Activity — When you reach the line containing "Task: Click the 07:00 time axis label", begin copying, and keep copying each line exactly until the listing ends.

Provided information —
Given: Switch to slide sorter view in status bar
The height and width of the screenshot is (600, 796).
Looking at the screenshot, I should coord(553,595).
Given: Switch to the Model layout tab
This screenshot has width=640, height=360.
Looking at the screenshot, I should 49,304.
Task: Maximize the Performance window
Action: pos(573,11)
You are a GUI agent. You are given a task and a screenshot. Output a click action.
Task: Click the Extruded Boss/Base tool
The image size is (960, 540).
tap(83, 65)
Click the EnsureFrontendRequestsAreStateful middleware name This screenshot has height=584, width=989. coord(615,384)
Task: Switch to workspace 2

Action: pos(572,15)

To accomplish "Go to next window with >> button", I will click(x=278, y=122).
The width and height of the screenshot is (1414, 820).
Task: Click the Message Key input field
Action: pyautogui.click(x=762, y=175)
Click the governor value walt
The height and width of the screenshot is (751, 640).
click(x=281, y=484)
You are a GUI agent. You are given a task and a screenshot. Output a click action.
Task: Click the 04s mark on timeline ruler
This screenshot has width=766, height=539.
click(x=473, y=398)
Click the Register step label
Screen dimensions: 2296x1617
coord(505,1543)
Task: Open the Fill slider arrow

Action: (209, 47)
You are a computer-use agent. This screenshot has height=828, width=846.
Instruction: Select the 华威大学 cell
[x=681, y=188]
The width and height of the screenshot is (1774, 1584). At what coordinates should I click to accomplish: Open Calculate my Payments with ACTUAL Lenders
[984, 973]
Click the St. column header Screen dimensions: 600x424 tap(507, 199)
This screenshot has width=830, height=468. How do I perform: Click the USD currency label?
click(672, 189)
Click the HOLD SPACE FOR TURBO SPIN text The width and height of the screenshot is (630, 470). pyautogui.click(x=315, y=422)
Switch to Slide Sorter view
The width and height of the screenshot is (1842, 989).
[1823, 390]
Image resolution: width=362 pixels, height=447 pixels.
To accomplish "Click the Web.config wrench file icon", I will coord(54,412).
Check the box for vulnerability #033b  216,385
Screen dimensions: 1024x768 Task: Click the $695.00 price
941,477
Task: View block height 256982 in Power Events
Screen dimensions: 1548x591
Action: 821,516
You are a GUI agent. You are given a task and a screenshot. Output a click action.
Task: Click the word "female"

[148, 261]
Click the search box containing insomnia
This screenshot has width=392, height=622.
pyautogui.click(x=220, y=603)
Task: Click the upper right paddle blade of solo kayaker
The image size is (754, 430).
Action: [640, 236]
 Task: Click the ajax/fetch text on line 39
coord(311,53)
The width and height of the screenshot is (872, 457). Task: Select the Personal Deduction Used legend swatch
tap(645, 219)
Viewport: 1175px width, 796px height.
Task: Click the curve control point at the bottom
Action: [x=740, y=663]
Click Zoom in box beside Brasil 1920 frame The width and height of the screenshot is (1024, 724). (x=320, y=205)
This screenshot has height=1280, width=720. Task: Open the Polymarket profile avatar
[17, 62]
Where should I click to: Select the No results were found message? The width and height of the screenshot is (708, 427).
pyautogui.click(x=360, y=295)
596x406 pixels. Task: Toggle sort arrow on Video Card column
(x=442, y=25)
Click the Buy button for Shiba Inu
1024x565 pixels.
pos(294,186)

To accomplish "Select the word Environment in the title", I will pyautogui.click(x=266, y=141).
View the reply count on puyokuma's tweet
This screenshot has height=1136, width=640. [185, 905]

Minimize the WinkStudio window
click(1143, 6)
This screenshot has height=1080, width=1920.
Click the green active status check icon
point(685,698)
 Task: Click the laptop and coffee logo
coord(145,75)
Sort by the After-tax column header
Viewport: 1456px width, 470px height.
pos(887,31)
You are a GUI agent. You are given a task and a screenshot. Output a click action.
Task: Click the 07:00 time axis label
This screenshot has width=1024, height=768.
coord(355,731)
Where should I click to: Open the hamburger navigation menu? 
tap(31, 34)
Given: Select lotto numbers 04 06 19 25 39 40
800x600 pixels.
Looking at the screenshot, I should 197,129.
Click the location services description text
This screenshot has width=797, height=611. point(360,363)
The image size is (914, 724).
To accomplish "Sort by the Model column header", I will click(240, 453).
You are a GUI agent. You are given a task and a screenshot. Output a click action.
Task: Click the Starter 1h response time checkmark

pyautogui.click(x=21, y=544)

Output for this exercise —
Task: Click the 07:00 time axis label
This screenshot has width=1024, height=768.
coord(355,731)
Where should I click to: Open the hamburger navigation menu? 
tap(31, 34)
Given: Select lotto numbers 04 06 19 25 39 40
800x600 pixels.
Looking at the screenshot, I should 197,129.
Click the location services description text
This screenshot has width=797, height=611. point(360,363)
The image size is (914, 724).
To accomplish "Sort by the Model column header", I will click(240, 453).
You are a GUI agent. You are given a task and a screenshot. Output a click action.
Task: Click the Starter 1h response time checkmark

pyautogui.click(x=21, y=544)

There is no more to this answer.